While writing the blog-post for Total Recall, Arnold Schwarzenegger’s “life story” I was filled with nostalgia about the time I’d gotten to see a “sneak premier” of the film, T2, weeks before its proper cinematic release. I thought, while reviewing his book that it was a shame that I’d not remembered this before as I could have taken part in mistylayne and Andy’s
Nostalgiathon 2012. But even though I missed the metaphorical boat for their project together, I thought the least I could do was give their sites and the project a mention and a link.

In 1991, I lived two doors down from a young engaged couple. In a few years, with a great recommendation from the young lady I got a job where she worked delivering papers. Her fiancé Donald was a local government agency employee. He was a bit of a “Jack-the-lad” character; full of energy, good humour and a hazy sense of morality.

One day he came round the house where I was cutting the grass or painting the front of the house (I don’t remember which). He was grinning from ear to ear and so full of excitement he was practically dancing.

“Do you like Arnold Schwarzenegger?” He was sort of hopping in place while he asked the question. I stopped whatever it was that I was doing and replied in the affirmative.

“How,” He paused for dramatic effect, “Would you like to see his latest film?”

“Sure,” I said it so fast that he almost had not stopped speaking yet. “What is it?”

Donald’s grin got even wider, “It’s Terminator 2: Judgement Day, mate!” His energy level shot up even further. “The sequel to The Terminator, innit!” He stopped suddenly. “You have seen the original Terminator, haven’t you? Please tell me you’ve seen it mate.”

I replied that I had and that I’d loved it.

That set Donald off again in another paroxysm of joy. “Great! How would you like to see it two weeks earlier than anyone else in the country?”

“How’d you pull that one off?” I asked.

“Easy mate, I entered a competition and won two special preview tickets to the Odeon’s showing of the film. Since it’s a preview there are a limited amount of tickets and I got two!”

I thought for a minute. “What about Nola?” Nola was his fiancée and they lived together. “Won’t she want to go?”

“No mate, she can’t stand Arnie! I was a bit lost because here I had these great tickets and was going to wind up seeing the film on me own. Bit of a downer; then I thought of you and the fact that you like Predator and Commando and I thought, ‘yeah! Smithy will go with me to see it!”

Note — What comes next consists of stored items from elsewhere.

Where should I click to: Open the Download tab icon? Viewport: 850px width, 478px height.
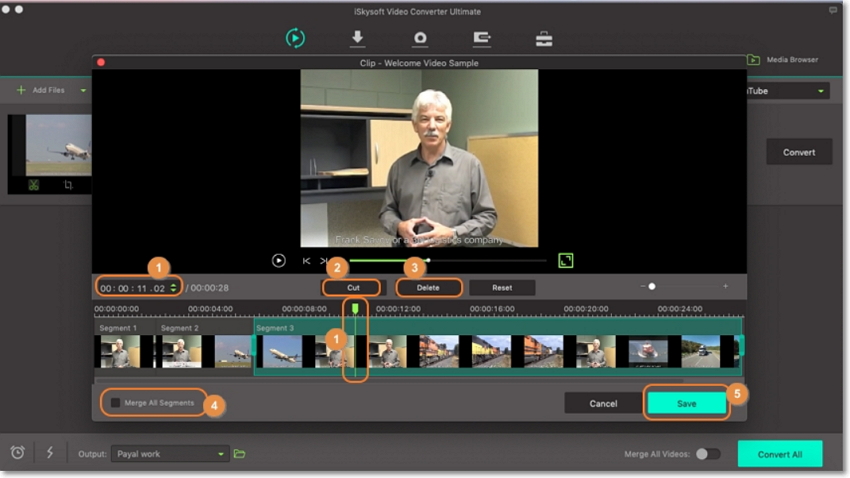point(357,38)
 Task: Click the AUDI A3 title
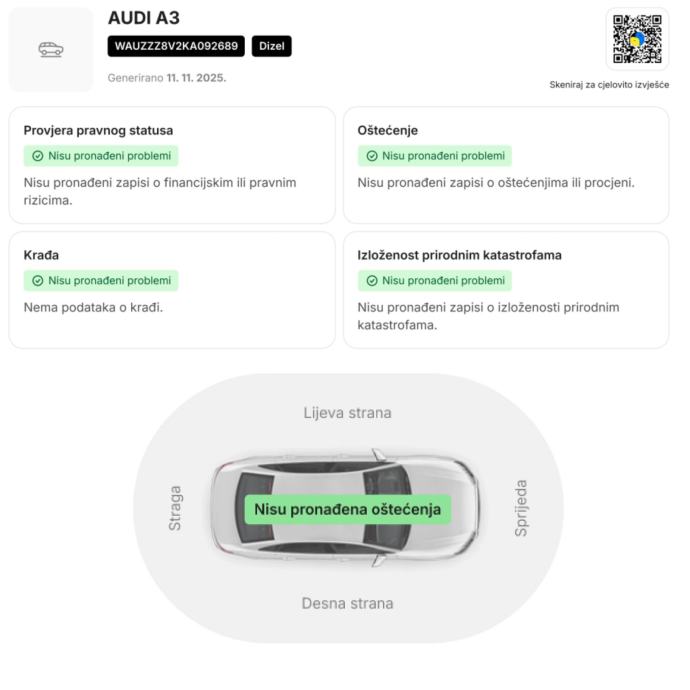144,18
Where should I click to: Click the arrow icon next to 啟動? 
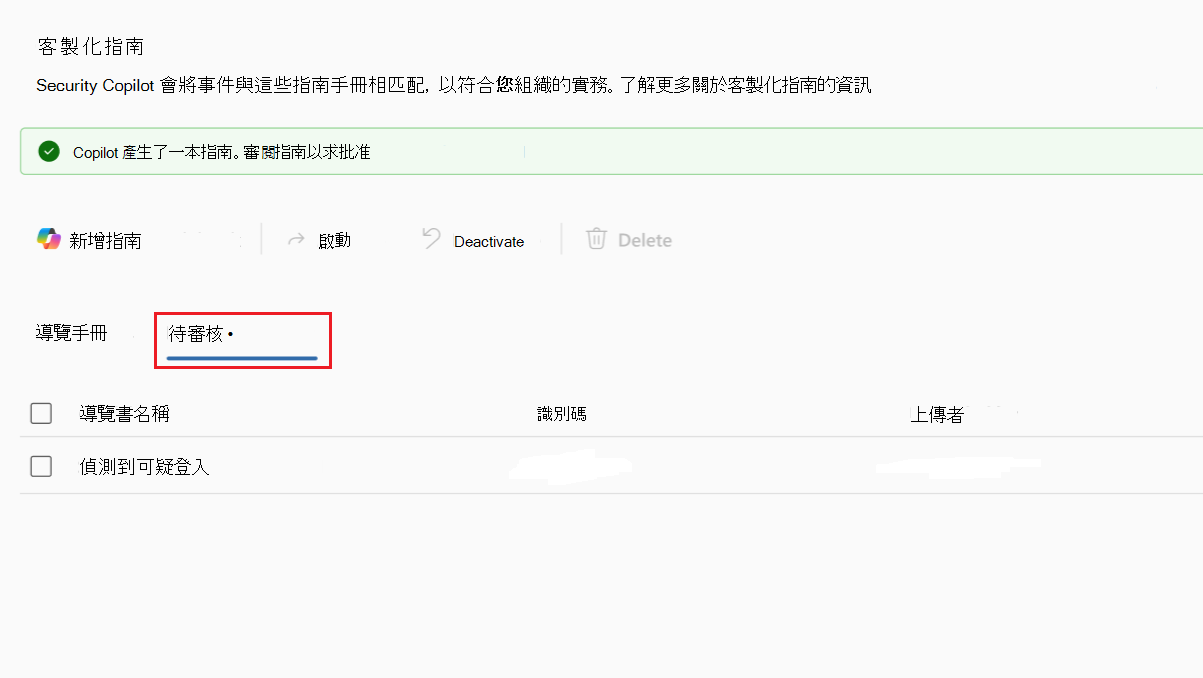[x=296, y=239]
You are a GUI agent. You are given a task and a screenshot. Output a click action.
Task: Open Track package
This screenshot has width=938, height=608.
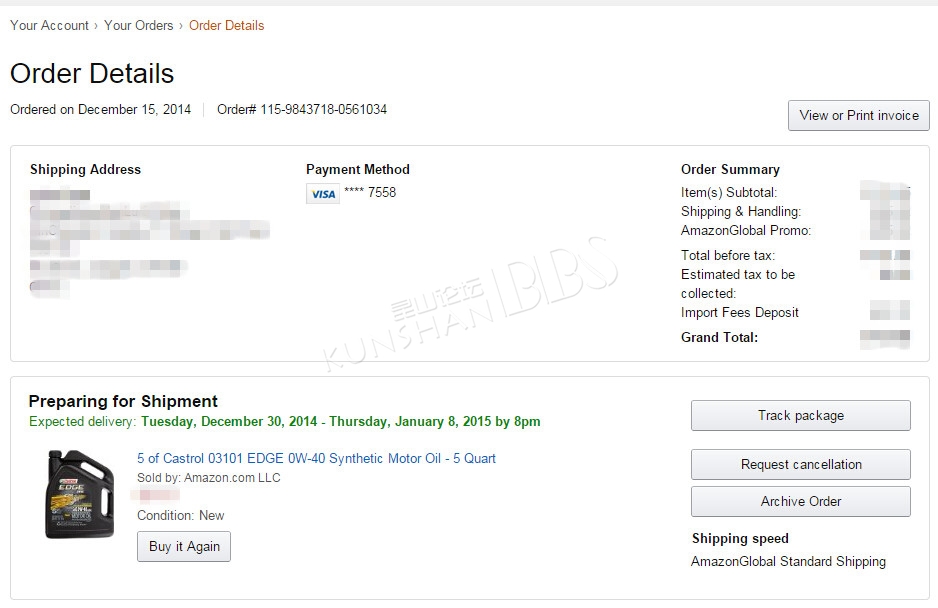click(x=800, y=415)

We were both excited now. I hadn’t been to the cinema for ages and now I was going to see what was promising to be the cinema event of the year.

On the day of the preview Donald and I went together to the Odeon with our “prepaid” tickets. We joined the queue of people who had purchased their tickets already and waited to get in.

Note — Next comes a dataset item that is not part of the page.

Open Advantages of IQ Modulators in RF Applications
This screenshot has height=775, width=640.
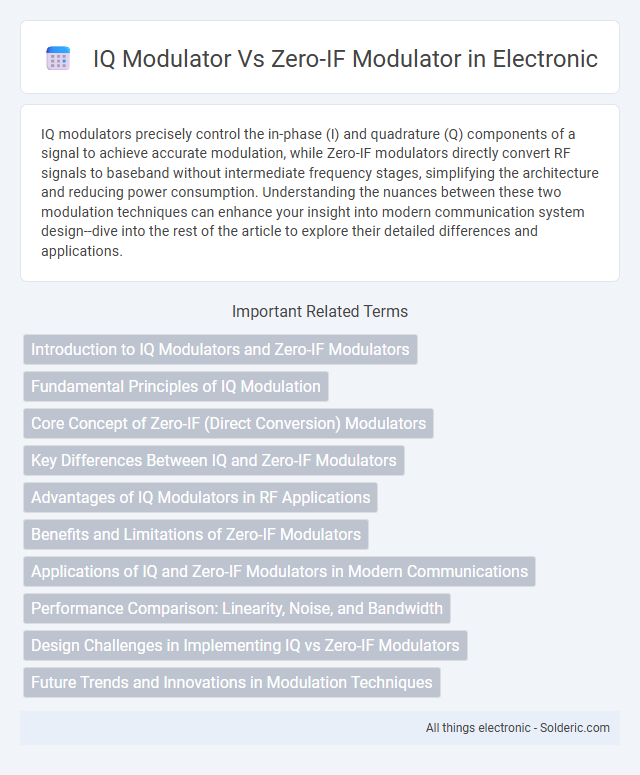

One of the newer cinemas on offer.

*Just a side note about English cinemas “back in the day” and how they worked. When I first got to the United Kingdom, you could still smoke in the movie theatre. You had a smoking side and a non-smoking side. You always knew which side was which because the smoking side had ashtrays attached to the seats. You also had to buy your tickets in advance. People would stop by the ticket sales window earlier in the day and buy their tickets. You would then come back and show your ticket to go in. Folks would get there early to go up to the “pub” in the cinema and have a pint or two or a short. You’d then head for the screen when the movie was about to start. You also had a young man or woman who stood down in front of the screen with a selection of sweets and bags of popcorn and sodas for sale. They would go away when the trailers started and the first feature (if there was one) and come back out before the main feature started. It was a lot different in those days, no multi-screen, just good old-fashioned huge screens; one or two if the cinema was bigger. I still remember watching Star Wars: Episode VI – Return of the Jedi in a tiny theatre in Thetford that put an intermission in the middle of the film where they came out and sold ice creams and so on. When the lights came up clouds of smoke hung up near the ceiling. In the late 80’s smoking started being banned in theatres although you could still smoke, you had to do it in a smoking room and you could listen to the film while you had your fag (cigarette). Probably the longest side note ever, my apologies.*

The atmosphere in the theatre was electric. Excited bubbly conversations whirled in the air and people discussed the first Terminator and how they couldn’t wait to see the sequel. A lot of “I’ll be back’s” were heard and delighted laughter over rode every other sound in the lobby. This level of excitement in an English movie theatre was unheard of back then. Movie goers fit the stereotype of quiet and reserved. If there was a funny scene in a film, reserved chuckling might be heard, if you strained to hear it. Loud American guffaws meant that a “yank” was watching the film with his American friends.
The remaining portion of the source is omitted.